BAMBUS 2.3 is available free of charge under the open-source Artistic License.
The Bambus source if freely available for download from the File Release Section of our SourceForge project page.
To receive information regarding new releases and developments, please subscribe to our moderated, low-traffic users' mailing list:
amos-users(at)lists(dot)sourceforge(dot)net
2.3. Actual installation
1. Find a directory where you want the software installed. For example /users/home/CoolUser
2. Place the tar file bambus-2.33.tar.gz in this directory
3. Unpack the distribution
% tar xvzf bambus-2.33.tar.gz
4. Go into the newly created directory
% cd bambus-2.33
5. Carefully read the documentation
6. Edit the file Makefile and change the value of BASEDIR to the correct installation path, for example:
BASEDIR = /users/home/CoolUser
7. Also check if the path for perl (in variable PERL) matches the one on your system. Several common options are:
PERL = /usr/local/bin/perl PERL = /usr/bin/perl
8. Type 'gmake install' to have all the software installed. The executables will be in /users/home/CoolUser/bin/ and the documentation in /users/home/CoolUser/doc.

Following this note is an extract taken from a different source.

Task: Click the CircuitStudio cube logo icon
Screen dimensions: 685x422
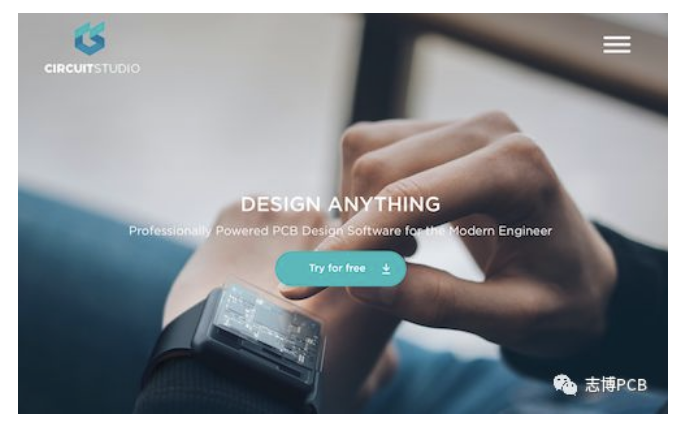Action: (90, 38)
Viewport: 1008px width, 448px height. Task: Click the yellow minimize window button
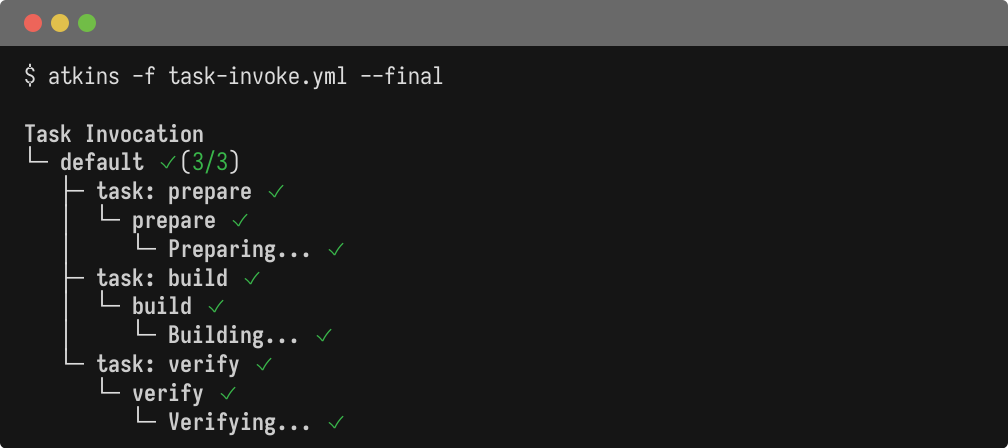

9. To get started you can try out the small test dataset provided in data/test_run by typing:
goBambus -c test.contig -m test.mates -o test-bambus
Running BAMBUS
The input to Bambus consists in a set of links between contigs. These links can be inferred from the pairing of reads belonging to the same insert, from physical map data, or from alignment to another genome. To accomodate these types of sources of linking information, and to allow for further extensions, the input to Bambus is presented in a general purpose XML format. For more information about this format click here.
The following sections describe how the XML file can be generated for each type of linking data.
Linking information is grouped into "libraries". All links within a library have similar parameters. In the case of mate-pair linking information the libraries match the standard definition. For other linking data, for example MUMmer links, the library grouping reflects specific characteristics of the linking data. For example all MUMmer links are grouped within a library called "MUMmer". 3.1 Command line options
Bambus consists in a collection of programs controlled by a script called goBambus. The execution is controlled by the following sets of parameters. To obtain a list of all parameters and basic help information you need to type:
goBambus -h or goBambus -help 3.1.1 Configuration options
-C <conf_file> . This parameter specifies the configuration file used by Bambus. A configuration file is not required, however it is useful if you want to change the default parameters. Click here for a detailed description of the configuration information.
Whenever you run Bambus it will generate a default configuration file called default.conf. If you want to modify the parameters, you will need to rename this file and then edit it. 3.1.2 Input Options
-a <asm_file> . Use a TIGR Assembler .asm file as source of linking information. -c <contig_file> . Use a GDE formatted .contig assembly file as source of linking information. The .contig files can be obtained either from TIGR Assembler output (by concatenating the contents of the .align directory) or by converting .ace files (created by phrap or Consed) using the ta2ace package distributed with AMOS. -x <xml_file>. Use additional XML formatted linking information. You can use the -x option multiple times. The format for the XML file is described here. -mx <make_file>. Use a gmake compatible make file to specify how the additional XML information is generated. Each of the files created must end in ".xml". Moreover, only the final XML targets are allowed to end in ".xml" to prevent goBambus from getting confused. A more detailed description on using makefiles is presented here. 3.1.3 Mate-pair Information
Assembly output (such as .asm and .contig files) does not generally contain any information about the pairing of reads coming from opposite ends of the same insert, nor about the membership of inserts to libraries. The following parameters specify how to obtain this mate-pair information.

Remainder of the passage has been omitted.